Masih werd op 11 maart in Badiana, een wijk in het district Sialakot in de Pakistaanse provincie Punjab beschuldigd van denigrerende opmerkingen tegen de profeet Mohammed door Hafiz Muhammad Mudasir, een plaatselijke moslim. De verstandelijk gehandicapte debatteerde met zijn zwager over vasten en bidden tijdens de Vastentijd toen hij geïrriteerd raakte en, vanwege zijn mentale toestand, luid begon te schreeuwen. Dit trok de aandacht van buren.
Onder hen Muhammad Mudasir, die ongenodigd het huis betrad en Stephen begon te slaan. Toen familieleden protesteerden tegen zijn ongevraagde bemoeienis, verliet Mudasir – die zich als een geestelijke identificeert – het huis in woede en waarschuwde hij hen dat hij Stephen een les zou leren. Kort daarna keerde hij terug met een boze meute moslims die Stephen en zijn familieleden begonnen te slaan voor de vermeende misdaad van godslastering.

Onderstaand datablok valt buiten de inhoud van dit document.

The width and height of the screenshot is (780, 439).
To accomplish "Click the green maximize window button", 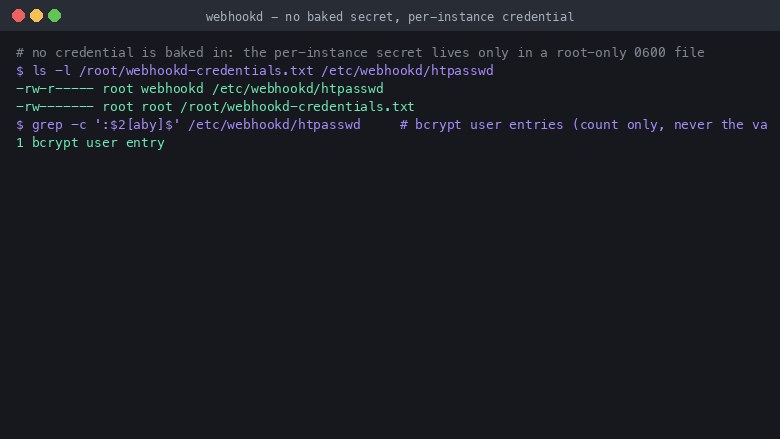I will [54, 16].
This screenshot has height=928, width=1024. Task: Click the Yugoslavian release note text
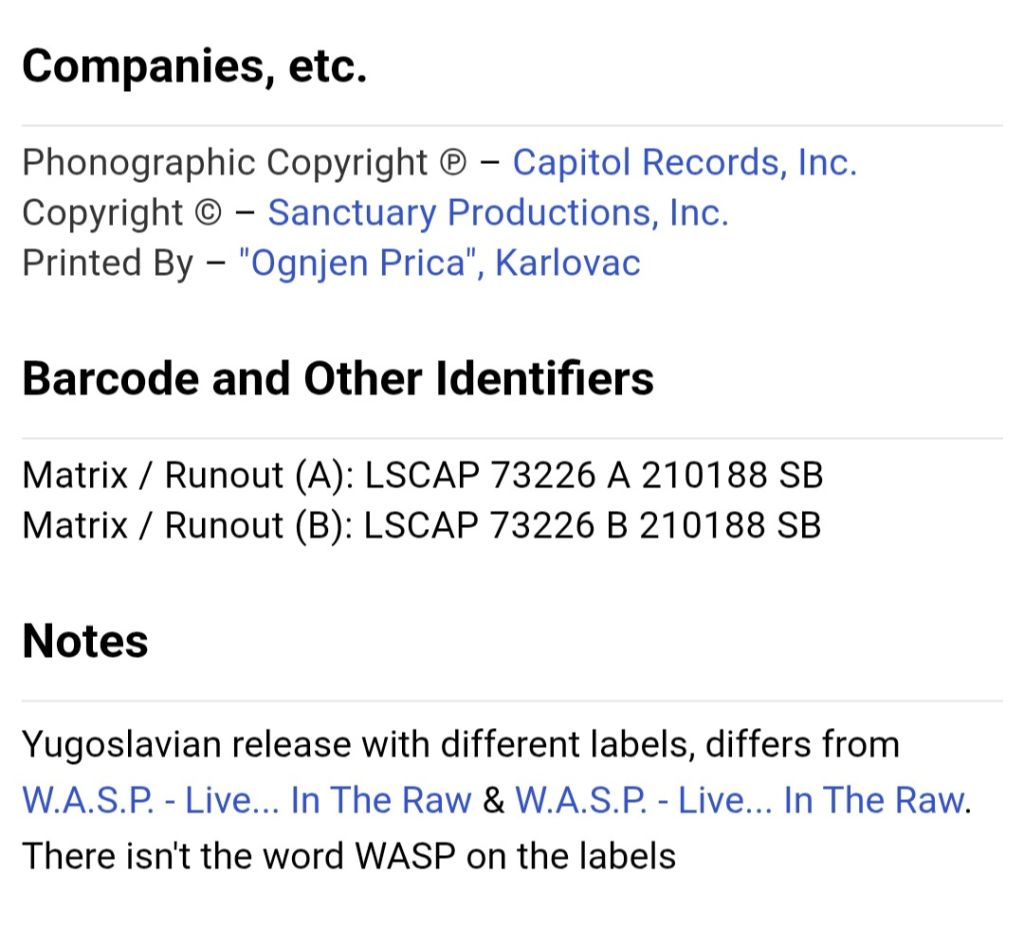[460, 744]
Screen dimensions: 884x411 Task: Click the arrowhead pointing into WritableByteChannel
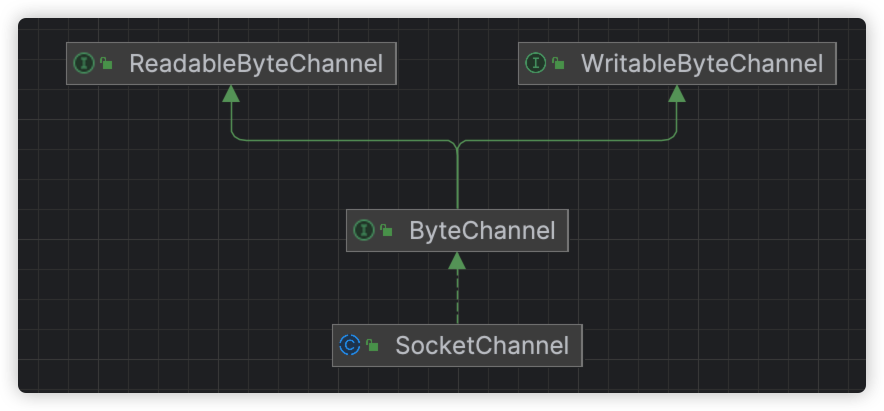[x=676, y=93]
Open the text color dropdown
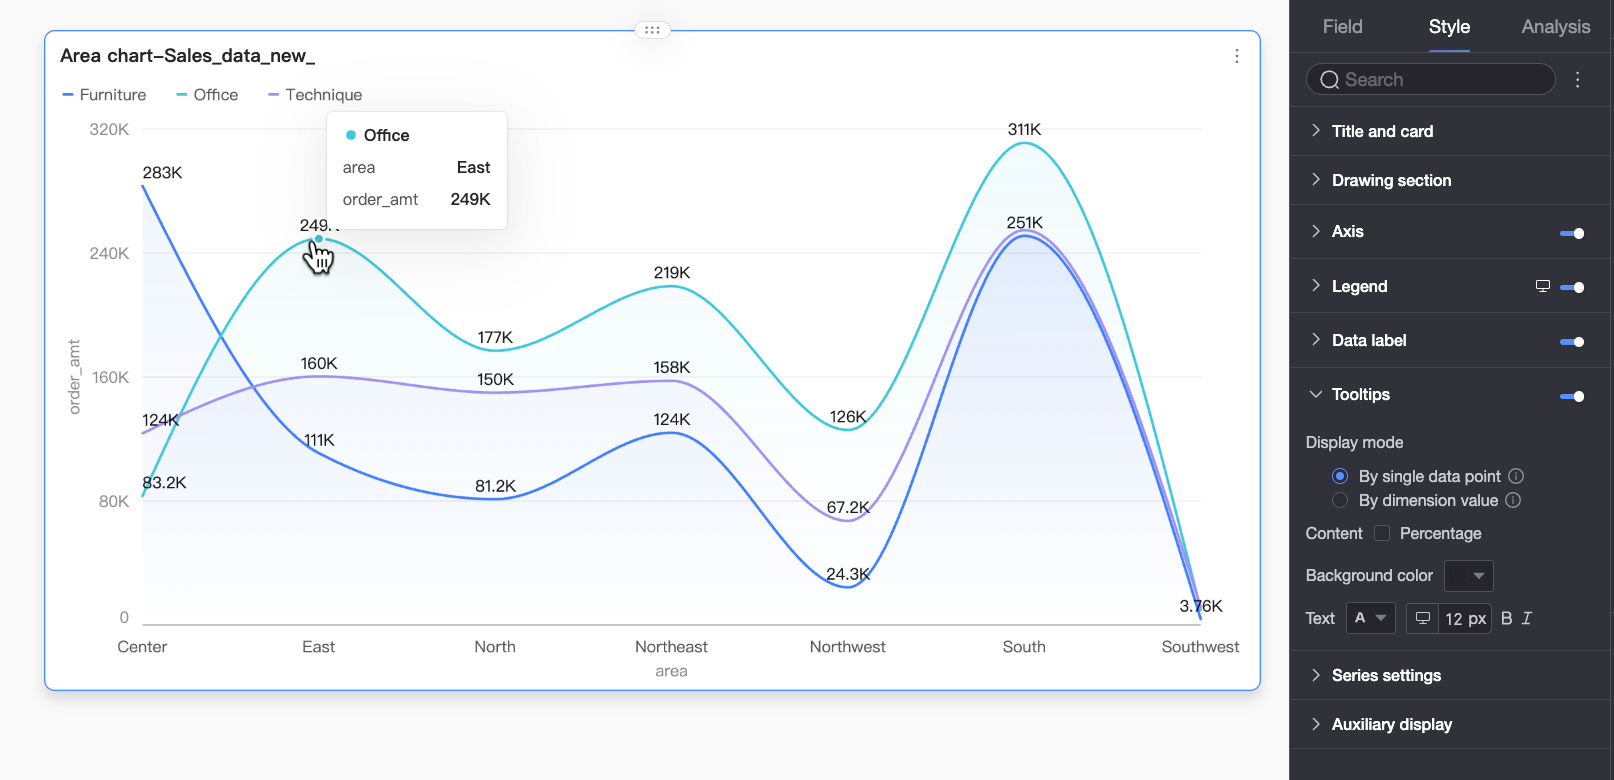1614x780 pixels. coord(1370,618)
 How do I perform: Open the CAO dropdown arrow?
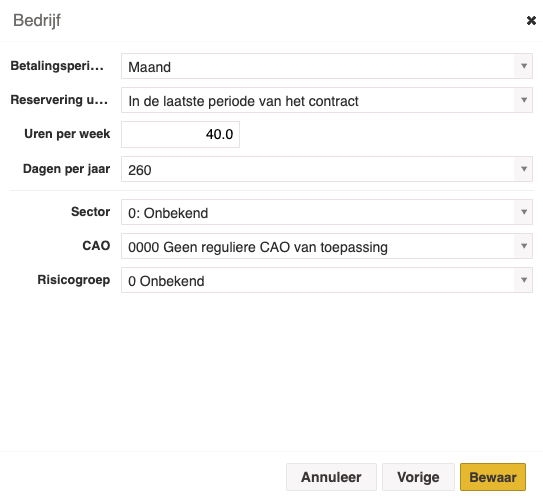[x=524, y=246]
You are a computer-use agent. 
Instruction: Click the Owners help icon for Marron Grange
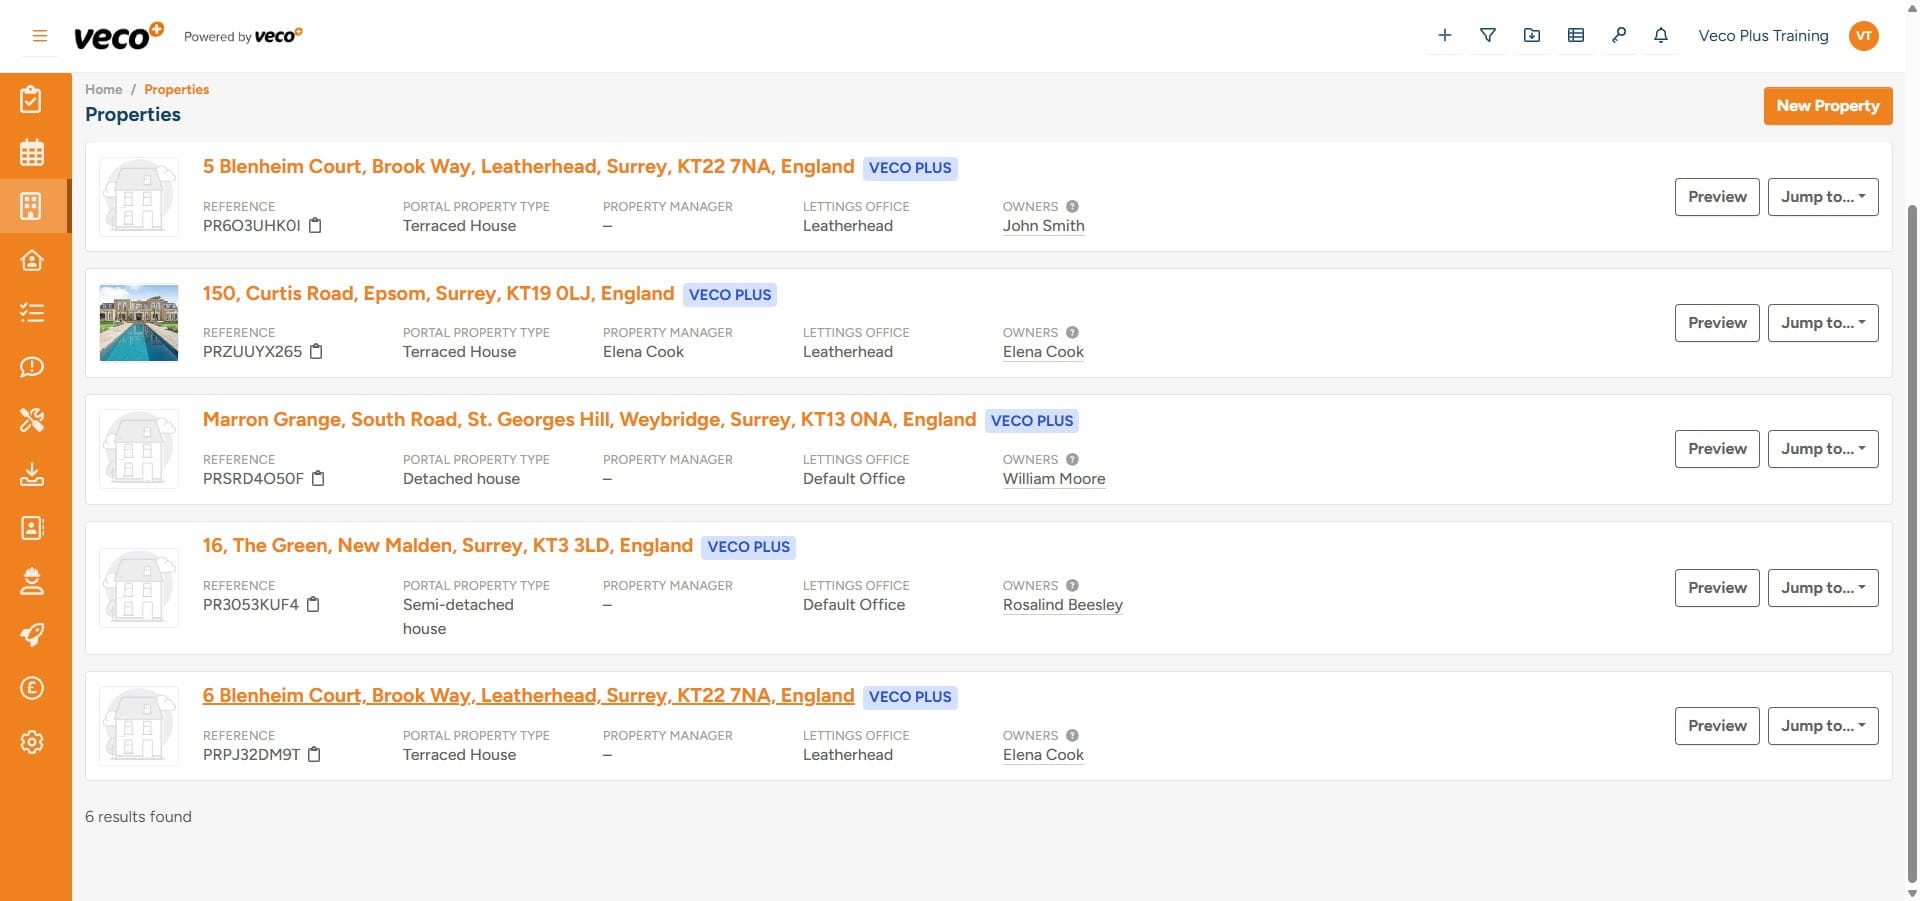tap(1072, 460)
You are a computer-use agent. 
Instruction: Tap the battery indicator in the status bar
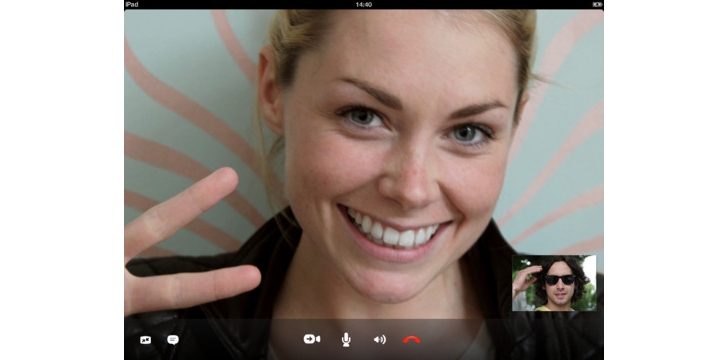(597, 4)
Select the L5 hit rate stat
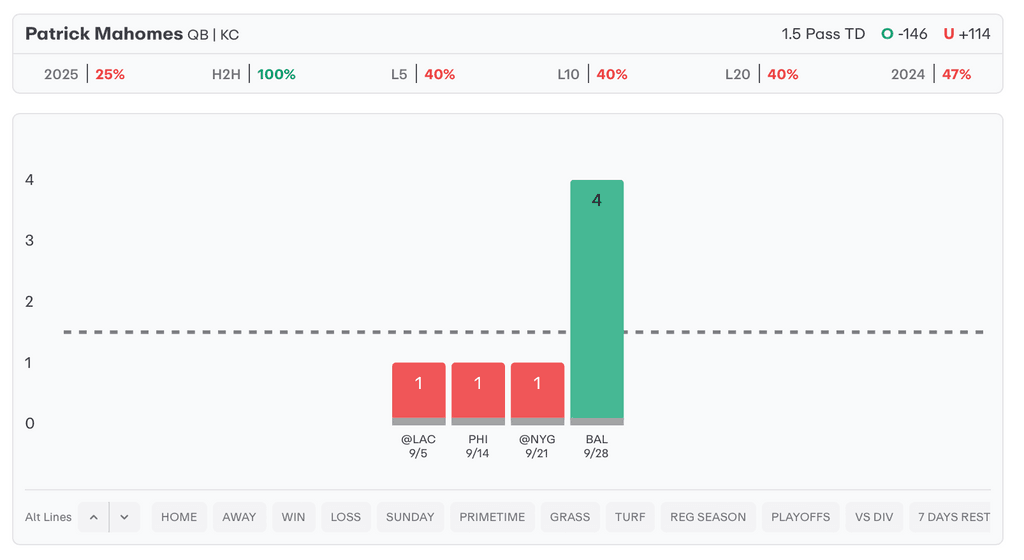The height and width of the screenshot is (560, 1024). pyautogui.click(x=423, y=74)
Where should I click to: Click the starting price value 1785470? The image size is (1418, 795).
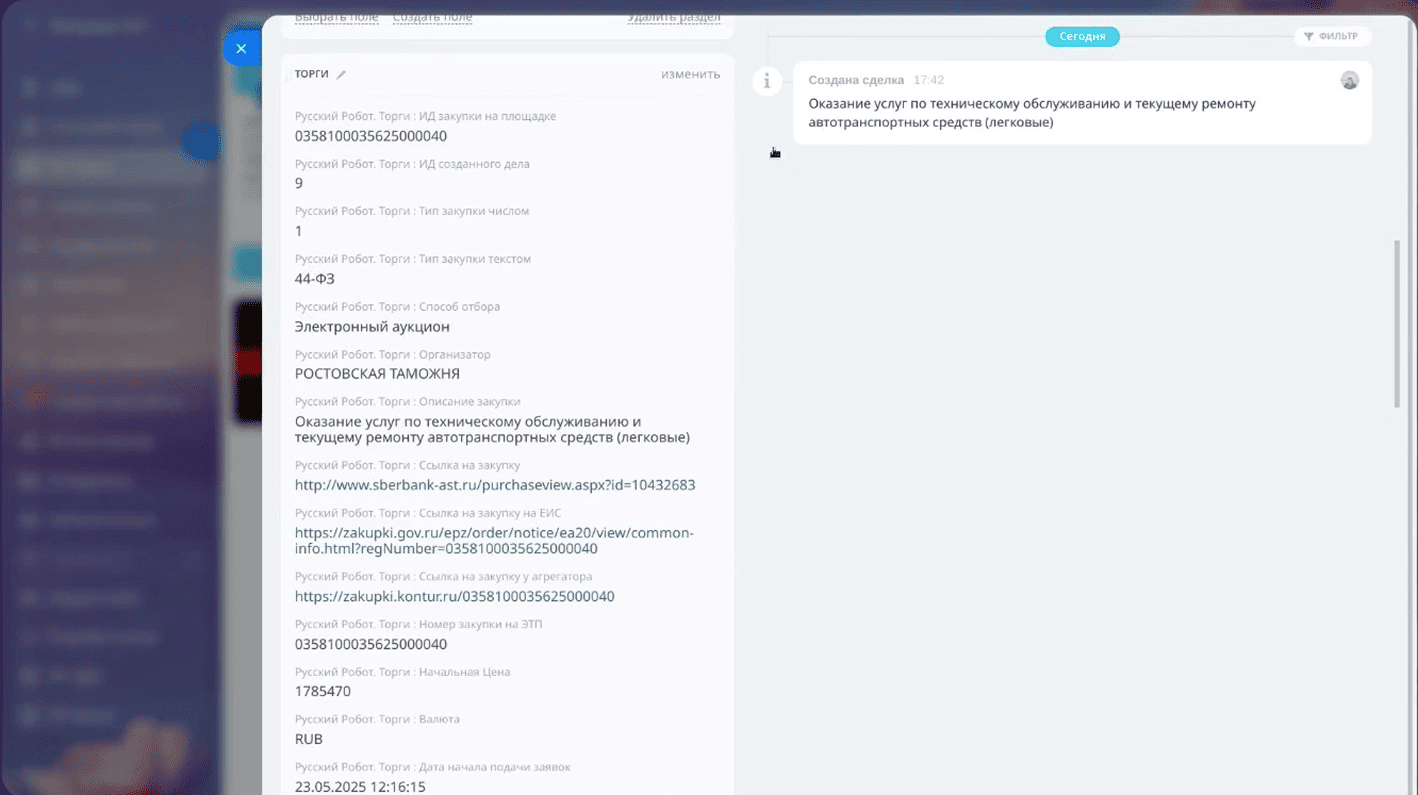pyautogui.click(x=322, y=692)
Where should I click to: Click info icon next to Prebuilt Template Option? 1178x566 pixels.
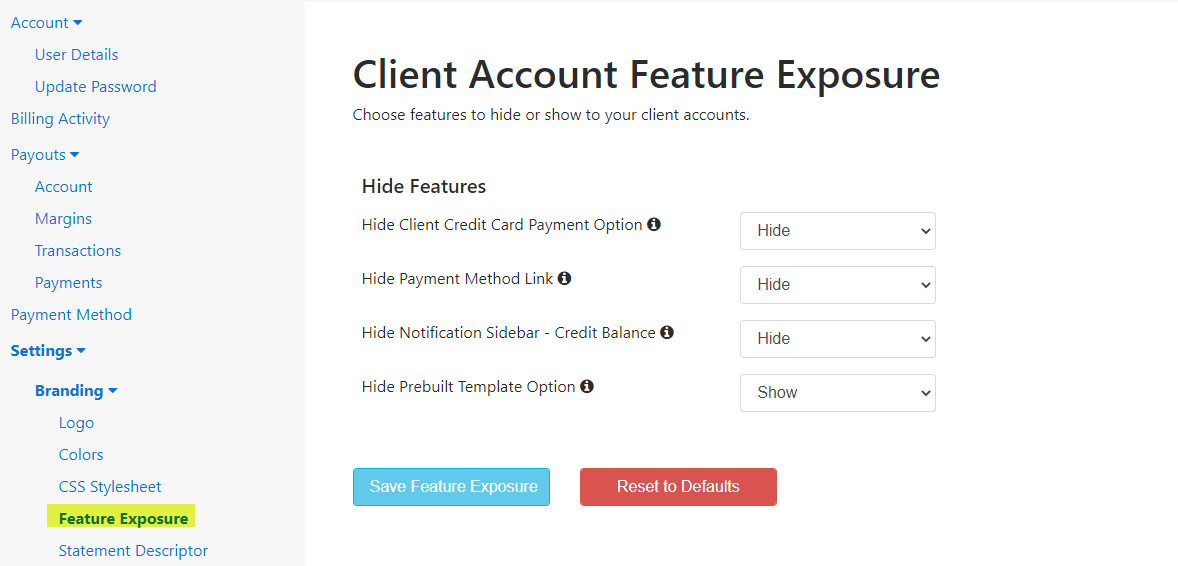(x=587, y=386)
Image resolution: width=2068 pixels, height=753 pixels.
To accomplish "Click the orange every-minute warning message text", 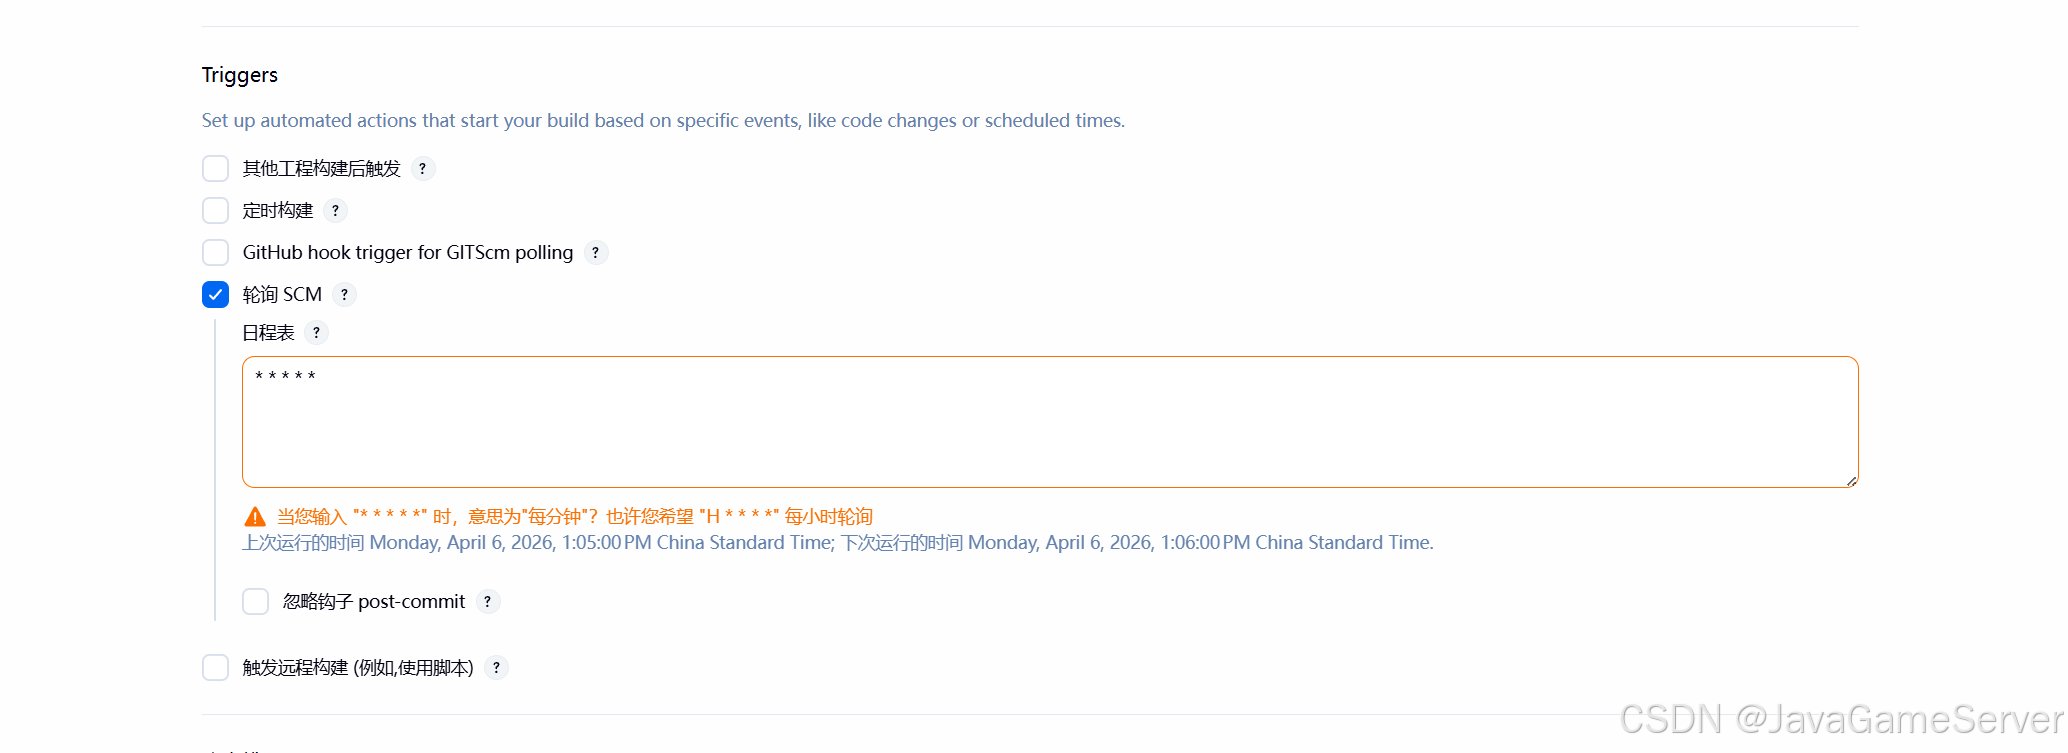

De politie heeft een proces verbaal opgemaakt tegen Stephen onder de blasfemiewetten van het land, sectie 295 C van het Pakistaanse strafwetboek, en heeft Stephen in voorlopige hechtenis genomen. Volgens Faraz Masih, de neef van het slachtoffer en een ooggetuige, is Stephen Masih sinds zijn geboorte verstandelijk gehandicapt en kent de hele buurt Stephen’s mentale status. Lokale kinderen pesten en slaan hem vaak.